:: Description of the task ::
Swap every "tab" for "panel" in the data, starting at the line that contains "This screenshot has height=105, width=158." and stopping after the line that contains "Looking at the screenshot, I should pos(238,52).", with nothing else changed and the pictures left out.

:: Raw records ::
--- START ---

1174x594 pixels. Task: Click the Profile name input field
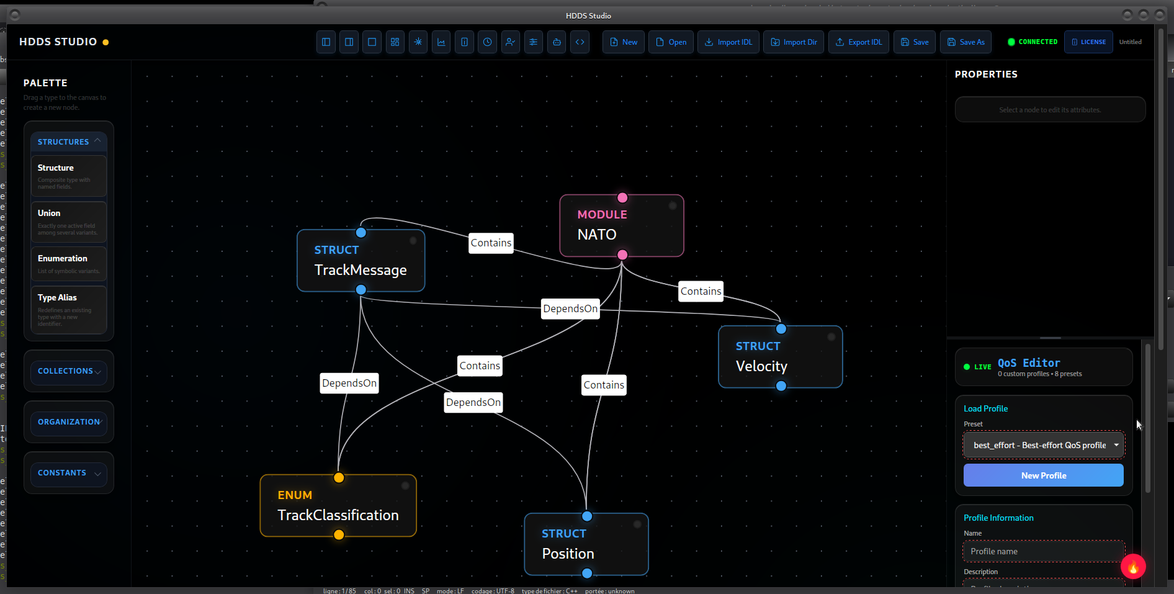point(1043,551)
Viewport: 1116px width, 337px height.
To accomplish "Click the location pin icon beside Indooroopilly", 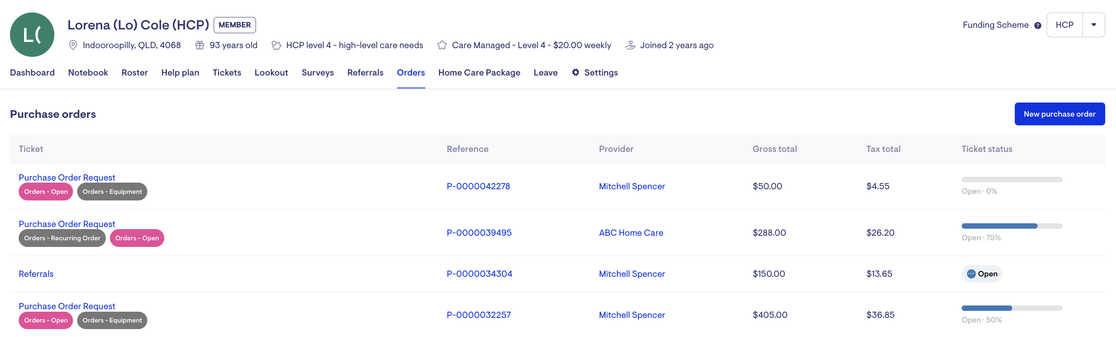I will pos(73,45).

--- END ---
--- START ---

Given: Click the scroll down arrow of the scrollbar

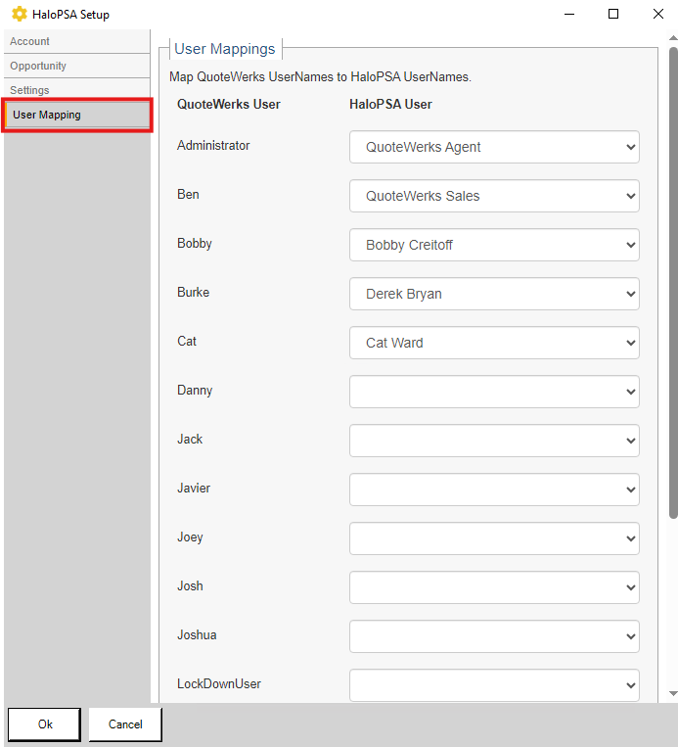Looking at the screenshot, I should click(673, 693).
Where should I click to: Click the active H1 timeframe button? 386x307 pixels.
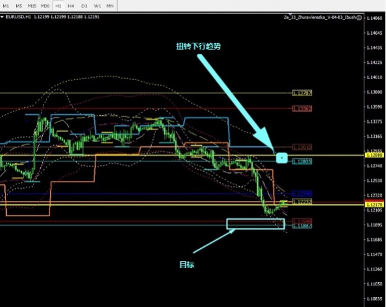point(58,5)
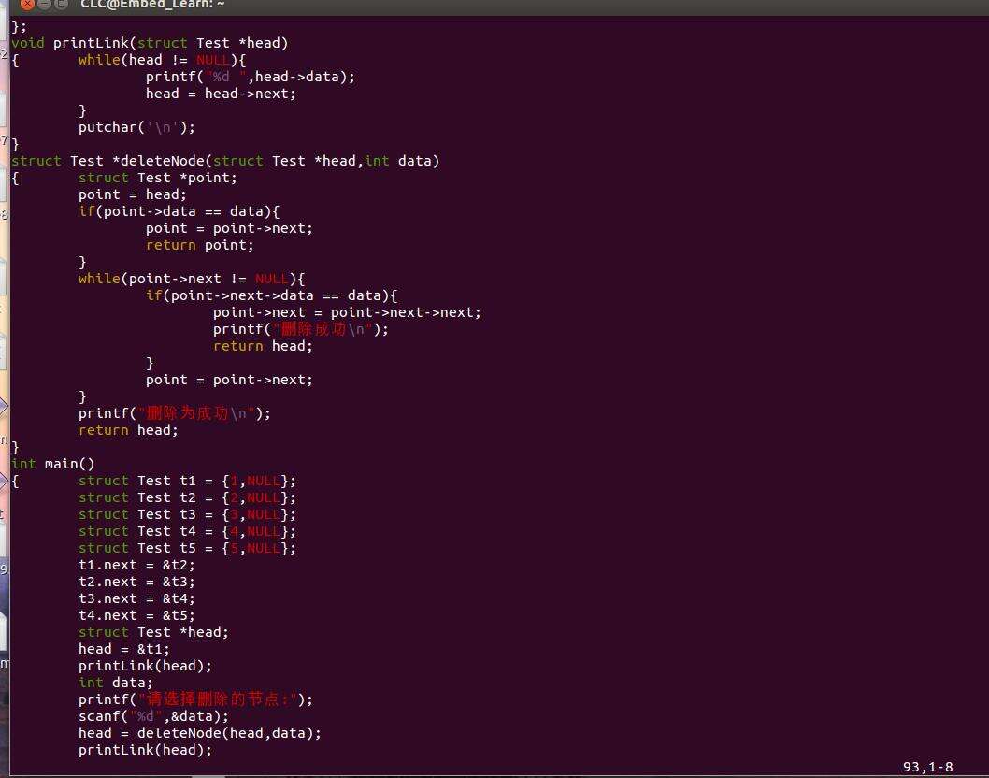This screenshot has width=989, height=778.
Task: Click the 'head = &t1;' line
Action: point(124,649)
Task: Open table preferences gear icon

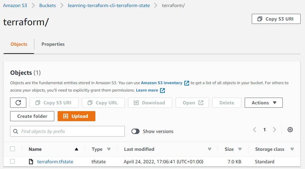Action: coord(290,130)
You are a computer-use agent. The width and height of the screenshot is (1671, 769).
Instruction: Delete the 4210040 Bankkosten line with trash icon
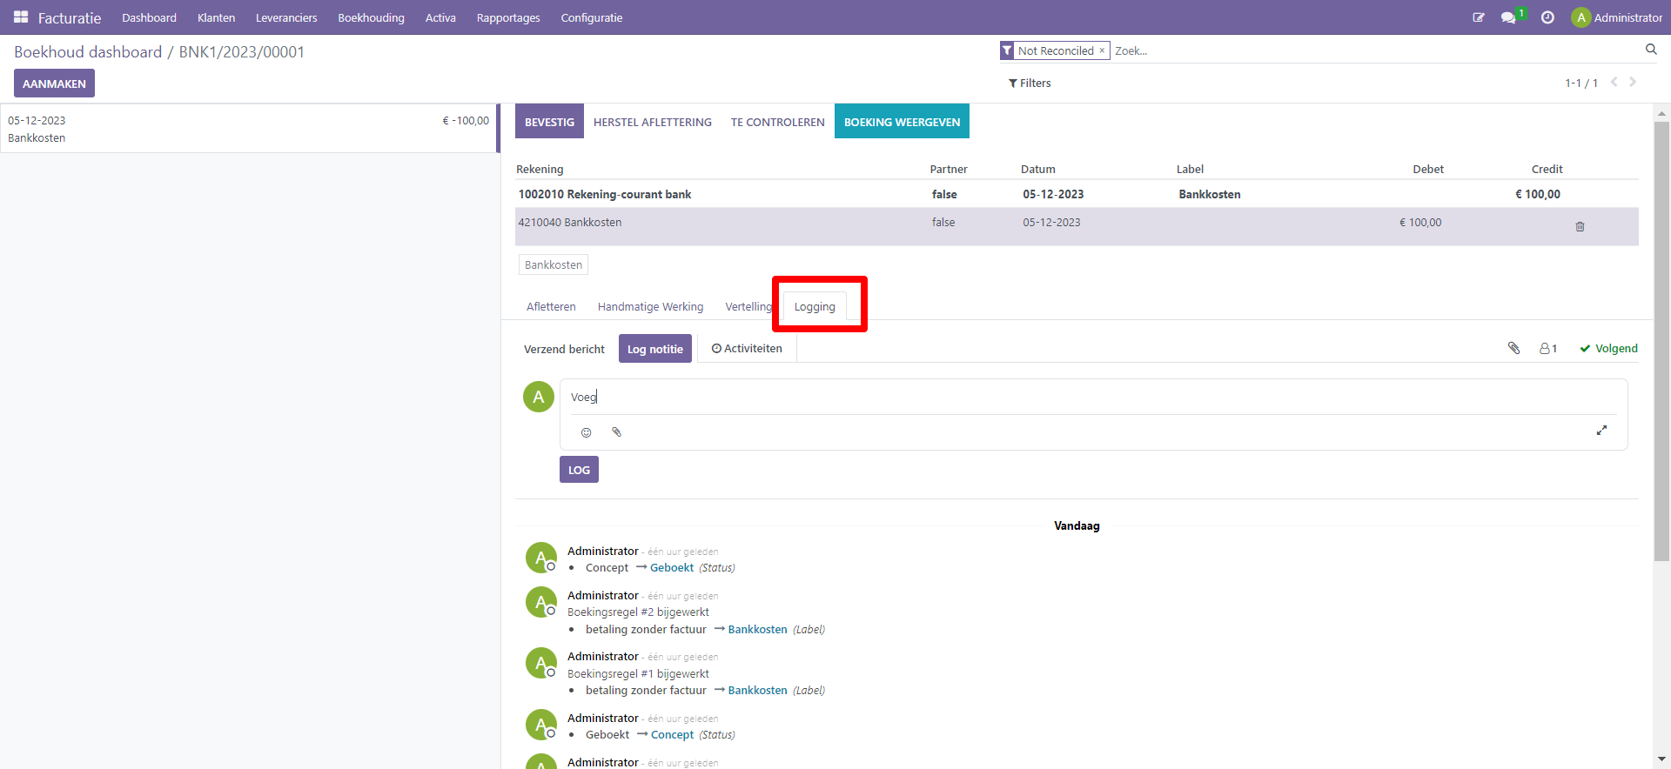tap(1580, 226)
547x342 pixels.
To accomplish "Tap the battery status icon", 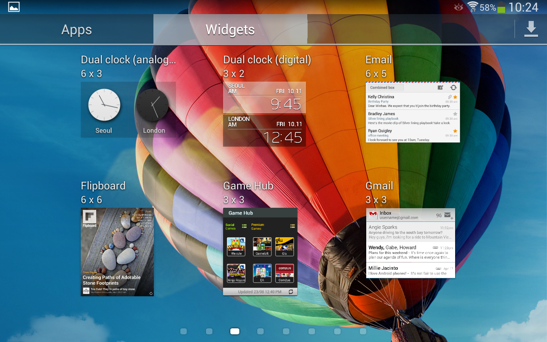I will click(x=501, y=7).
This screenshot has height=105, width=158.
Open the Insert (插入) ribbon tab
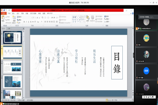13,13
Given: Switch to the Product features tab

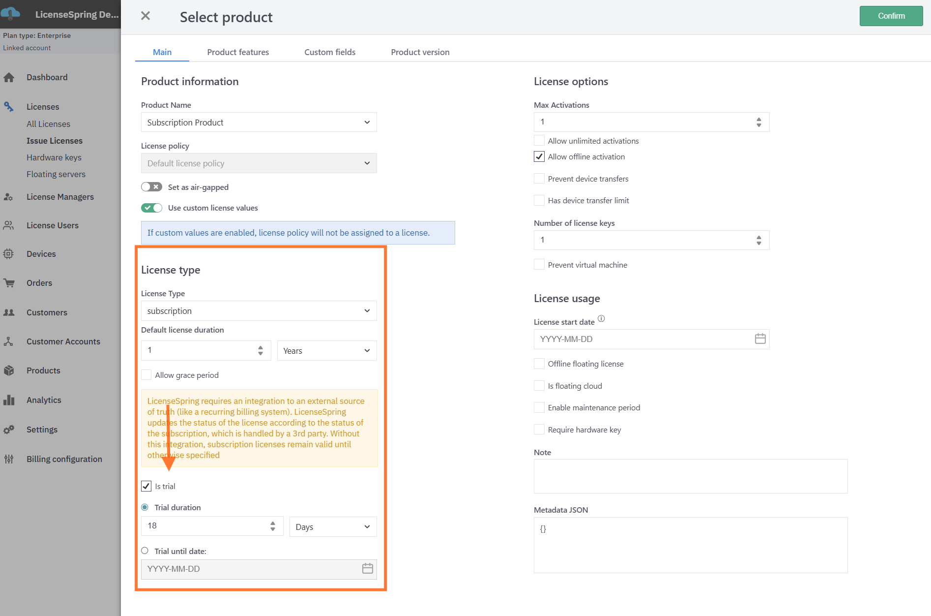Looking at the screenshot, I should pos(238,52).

--- END ---

:: Written answer ::
This screenshot has height=105, width=158.
Open the Insert (插入) ribbon panel
13,13
Given: Switch to the Product features panel

Looking at the screenshot, I should pos(238,52).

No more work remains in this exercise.